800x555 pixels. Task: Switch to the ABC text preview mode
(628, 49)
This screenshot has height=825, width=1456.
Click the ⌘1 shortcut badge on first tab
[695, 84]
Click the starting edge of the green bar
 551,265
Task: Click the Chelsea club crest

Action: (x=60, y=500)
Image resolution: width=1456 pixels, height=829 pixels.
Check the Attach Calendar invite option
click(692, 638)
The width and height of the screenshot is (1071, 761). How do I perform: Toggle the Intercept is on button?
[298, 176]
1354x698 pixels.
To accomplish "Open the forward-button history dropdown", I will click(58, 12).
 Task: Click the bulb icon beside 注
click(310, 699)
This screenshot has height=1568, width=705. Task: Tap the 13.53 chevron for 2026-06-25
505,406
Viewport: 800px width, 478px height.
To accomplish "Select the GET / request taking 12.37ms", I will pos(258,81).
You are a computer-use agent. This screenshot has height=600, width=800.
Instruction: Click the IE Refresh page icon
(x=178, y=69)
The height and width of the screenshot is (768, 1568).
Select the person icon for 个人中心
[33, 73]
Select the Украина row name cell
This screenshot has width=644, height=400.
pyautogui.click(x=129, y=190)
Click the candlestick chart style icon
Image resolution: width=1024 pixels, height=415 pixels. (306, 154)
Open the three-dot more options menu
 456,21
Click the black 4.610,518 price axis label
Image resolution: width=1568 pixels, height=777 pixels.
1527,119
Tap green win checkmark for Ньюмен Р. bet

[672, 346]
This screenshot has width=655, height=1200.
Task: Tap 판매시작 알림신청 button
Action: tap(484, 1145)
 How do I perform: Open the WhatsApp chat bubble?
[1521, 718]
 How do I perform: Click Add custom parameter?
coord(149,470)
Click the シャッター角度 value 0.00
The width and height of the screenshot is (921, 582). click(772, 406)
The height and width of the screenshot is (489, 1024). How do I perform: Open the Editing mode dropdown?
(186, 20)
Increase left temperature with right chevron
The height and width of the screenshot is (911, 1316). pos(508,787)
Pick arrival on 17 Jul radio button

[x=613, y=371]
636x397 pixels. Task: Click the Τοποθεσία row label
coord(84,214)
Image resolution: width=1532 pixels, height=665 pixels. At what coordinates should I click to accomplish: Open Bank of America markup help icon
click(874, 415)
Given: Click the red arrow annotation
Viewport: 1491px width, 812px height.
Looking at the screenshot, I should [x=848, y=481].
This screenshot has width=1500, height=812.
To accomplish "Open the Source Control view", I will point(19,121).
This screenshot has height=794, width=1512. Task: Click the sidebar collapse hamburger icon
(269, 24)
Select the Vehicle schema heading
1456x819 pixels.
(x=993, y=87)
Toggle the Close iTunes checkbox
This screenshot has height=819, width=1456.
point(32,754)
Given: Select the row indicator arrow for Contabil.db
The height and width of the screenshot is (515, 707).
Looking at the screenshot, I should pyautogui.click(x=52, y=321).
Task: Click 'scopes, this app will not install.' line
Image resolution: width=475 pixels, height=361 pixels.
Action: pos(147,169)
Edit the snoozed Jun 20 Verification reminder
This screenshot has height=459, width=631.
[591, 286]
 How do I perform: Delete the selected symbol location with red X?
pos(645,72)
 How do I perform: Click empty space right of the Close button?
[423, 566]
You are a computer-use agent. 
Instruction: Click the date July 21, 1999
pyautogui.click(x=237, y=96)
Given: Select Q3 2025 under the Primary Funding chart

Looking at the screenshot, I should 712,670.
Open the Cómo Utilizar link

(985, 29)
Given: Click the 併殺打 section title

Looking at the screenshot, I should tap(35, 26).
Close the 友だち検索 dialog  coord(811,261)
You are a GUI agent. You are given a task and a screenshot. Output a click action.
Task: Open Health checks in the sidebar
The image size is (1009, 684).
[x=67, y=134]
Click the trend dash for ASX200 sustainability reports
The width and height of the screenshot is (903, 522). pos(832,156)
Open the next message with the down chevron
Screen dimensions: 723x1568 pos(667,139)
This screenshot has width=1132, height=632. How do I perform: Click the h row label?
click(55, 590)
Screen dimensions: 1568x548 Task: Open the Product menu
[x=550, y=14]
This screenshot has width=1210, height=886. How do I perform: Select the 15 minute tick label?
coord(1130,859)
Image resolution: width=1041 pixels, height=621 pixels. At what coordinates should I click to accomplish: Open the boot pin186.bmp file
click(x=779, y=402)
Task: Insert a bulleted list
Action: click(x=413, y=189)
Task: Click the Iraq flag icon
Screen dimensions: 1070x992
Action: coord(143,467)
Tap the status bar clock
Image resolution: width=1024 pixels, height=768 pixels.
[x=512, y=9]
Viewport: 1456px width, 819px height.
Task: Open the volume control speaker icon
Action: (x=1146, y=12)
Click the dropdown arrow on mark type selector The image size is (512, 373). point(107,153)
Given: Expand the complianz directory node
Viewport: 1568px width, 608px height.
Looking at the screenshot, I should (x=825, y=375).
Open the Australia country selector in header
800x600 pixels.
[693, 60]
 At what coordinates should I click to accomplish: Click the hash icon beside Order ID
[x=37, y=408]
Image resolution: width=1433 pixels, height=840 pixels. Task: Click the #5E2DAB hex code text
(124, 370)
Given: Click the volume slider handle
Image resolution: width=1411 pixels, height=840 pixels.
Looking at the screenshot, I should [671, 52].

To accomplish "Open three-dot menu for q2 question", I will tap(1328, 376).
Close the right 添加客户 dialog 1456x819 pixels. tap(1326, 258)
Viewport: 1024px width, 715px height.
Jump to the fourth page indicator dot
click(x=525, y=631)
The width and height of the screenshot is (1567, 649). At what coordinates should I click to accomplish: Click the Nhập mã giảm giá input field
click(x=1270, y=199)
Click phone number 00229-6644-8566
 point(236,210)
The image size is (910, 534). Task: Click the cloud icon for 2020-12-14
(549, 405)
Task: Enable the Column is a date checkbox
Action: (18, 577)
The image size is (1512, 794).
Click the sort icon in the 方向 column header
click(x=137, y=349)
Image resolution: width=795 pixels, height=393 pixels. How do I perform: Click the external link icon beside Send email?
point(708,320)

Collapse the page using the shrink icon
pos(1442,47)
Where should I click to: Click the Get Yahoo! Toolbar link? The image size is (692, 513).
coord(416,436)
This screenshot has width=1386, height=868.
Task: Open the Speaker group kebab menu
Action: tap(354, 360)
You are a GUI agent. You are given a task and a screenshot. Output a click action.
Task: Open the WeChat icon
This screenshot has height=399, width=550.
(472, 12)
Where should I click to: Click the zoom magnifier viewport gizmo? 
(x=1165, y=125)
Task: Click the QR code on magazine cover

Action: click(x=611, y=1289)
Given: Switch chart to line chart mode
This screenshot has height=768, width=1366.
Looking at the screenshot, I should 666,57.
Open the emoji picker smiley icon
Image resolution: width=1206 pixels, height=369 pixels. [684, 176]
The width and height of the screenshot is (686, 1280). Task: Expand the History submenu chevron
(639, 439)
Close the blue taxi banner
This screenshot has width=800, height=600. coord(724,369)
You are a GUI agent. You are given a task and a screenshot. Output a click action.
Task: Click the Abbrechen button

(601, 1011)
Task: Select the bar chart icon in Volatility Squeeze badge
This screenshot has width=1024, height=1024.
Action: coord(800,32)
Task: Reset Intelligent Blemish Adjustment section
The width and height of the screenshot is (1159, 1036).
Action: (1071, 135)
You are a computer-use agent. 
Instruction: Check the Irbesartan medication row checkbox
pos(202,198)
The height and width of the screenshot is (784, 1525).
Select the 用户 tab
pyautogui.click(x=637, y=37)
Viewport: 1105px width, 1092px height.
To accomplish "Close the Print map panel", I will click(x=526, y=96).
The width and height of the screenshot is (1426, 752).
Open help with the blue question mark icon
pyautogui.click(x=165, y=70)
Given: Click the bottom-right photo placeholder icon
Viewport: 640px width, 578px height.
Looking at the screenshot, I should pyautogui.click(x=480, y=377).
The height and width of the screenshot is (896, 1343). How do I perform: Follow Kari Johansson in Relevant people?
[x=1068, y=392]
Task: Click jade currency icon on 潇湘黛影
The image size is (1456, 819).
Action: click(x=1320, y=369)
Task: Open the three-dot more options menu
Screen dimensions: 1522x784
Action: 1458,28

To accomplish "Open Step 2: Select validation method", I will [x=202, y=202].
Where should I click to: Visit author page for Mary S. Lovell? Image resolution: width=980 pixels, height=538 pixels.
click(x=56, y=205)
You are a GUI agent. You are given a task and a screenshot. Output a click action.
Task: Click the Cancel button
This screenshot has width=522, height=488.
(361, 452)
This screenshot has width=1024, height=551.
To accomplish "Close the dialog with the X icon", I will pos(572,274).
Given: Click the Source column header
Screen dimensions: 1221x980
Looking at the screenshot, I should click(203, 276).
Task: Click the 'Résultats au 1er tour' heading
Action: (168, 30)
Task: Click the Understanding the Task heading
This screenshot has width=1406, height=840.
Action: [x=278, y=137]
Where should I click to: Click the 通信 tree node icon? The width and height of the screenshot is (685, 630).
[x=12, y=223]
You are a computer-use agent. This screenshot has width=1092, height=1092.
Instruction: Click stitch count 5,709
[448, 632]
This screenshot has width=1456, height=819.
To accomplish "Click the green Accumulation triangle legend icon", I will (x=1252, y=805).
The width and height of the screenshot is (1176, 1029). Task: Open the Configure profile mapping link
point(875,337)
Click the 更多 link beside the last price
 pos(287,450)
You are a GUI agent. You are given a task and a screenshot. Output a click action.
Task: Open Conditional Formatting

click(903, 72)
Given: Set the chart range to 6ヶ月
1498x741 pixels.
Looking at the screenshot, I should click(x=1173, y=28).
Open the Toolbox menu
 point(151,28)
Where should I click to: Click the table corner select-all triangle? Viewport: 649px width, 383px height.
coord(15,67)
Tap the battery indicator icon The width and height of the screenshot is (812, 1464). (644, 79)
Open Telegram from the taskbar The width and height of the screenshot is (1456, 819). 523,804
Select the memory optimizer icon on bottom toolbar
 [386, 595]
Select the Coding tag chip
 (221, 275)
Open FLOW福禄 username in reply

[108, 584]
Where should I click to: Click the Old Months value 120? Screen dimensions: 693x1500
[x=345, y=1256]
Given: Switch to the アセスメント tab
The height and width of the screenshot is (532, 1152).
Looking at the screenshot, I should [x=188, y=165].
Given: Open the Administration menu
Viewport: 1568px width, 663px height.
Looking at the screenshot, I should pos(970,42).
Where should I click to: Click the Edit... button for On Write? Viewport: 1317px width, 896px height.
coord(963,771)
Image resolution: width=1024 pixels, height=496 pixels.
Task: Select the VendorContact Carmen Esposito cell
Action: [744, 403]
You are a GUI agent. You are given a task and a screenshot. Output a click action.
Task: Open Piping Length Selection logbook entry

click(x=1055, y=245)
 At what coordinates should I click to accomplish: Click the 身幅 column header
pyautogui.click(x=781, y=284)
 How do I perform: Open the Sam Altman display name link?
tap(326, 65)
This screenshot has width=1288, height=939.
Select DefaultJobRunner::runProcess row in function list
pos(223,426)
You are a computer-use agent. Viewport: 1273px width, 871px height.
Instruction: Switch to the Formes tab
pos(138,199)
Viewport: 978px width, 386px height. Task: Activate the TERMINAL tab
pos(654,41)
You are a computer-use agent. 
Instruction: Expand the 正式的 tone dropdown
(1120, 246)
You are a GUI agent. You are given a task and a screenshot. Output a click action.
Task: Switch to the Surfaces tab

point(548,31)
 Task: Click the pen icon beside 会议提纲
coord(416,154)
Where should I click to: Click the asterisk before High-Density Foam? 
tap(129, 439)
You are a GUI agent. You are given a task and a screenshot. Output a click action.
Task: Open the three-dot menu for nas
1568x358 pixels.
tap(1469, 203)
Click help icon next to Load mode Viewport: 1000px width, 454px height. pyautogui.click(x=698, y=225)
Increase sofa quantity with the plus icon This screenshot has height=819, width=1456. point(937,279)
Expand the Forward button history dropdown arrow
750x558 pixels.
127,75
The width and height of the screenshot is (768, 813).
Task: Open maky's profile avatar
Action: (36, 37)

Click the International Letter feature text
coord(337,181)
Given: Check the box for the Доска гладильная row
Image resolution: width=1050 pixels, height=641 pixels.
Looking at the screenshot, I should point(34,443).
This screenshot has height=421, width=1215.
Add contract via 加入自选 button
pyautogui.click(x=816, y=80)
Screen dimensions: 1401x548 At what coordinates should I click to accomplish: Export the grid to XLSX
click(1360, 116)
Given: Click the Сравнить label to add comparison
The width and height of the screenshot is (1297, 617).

▶ _INSTRUCTIONS TO FOLLOW_
Rewrite the data starting with the line that contains "Where should I click to: Click the 通信" and going on through the line that contains "Tap the battery" as a JSON list of strings, one string per line, with blank lines left out.

▶ _WRITTEN SOLUTION_
[
  "Where should I click to: Click the 通信 tree node icon? The width and height of the screenshot is (685, 630).",
  "[x=12, y=223]",
  "You are a computer-use agent. This screenshot has width=1092, height=1092.",
  "Instruction: Click stitch count 5,709",
  "[448, 632]",
  "This screenshot has width=1456, height=819.",
  "To accomplish \"Click the green Accumulation triangle legend icon\", I will (x=1252, y=805).",
  "The width and height of the screenshot is (1176, 1029). Task: Open the Configure profile mapping link",
  "point(875,337)",
  "Click the 更多 link beside the last price",
  " pos(287,450)",
  "You are a GUI agent. You are given a task and a screenshot. Output a click action.",
  "Task: Open Conditional Formatting",
  "click(903, 72)",
  "Given: Set the chart range to 6ヶ月",
  "1498x741 pixels.",
  "Looking at the screenshot, I should click(x=1173, y=28).",
  "Open the Toolbox menu",
  " point(151,28)",
  "Where should I click to: Click the table corner select-all triangle? Viewport: 649px width, 383px height.",
  "coord(15,67)",
  "Tap the battery indicator icon The width and height of the screenshot is (812, 1464). (644, 79)"
]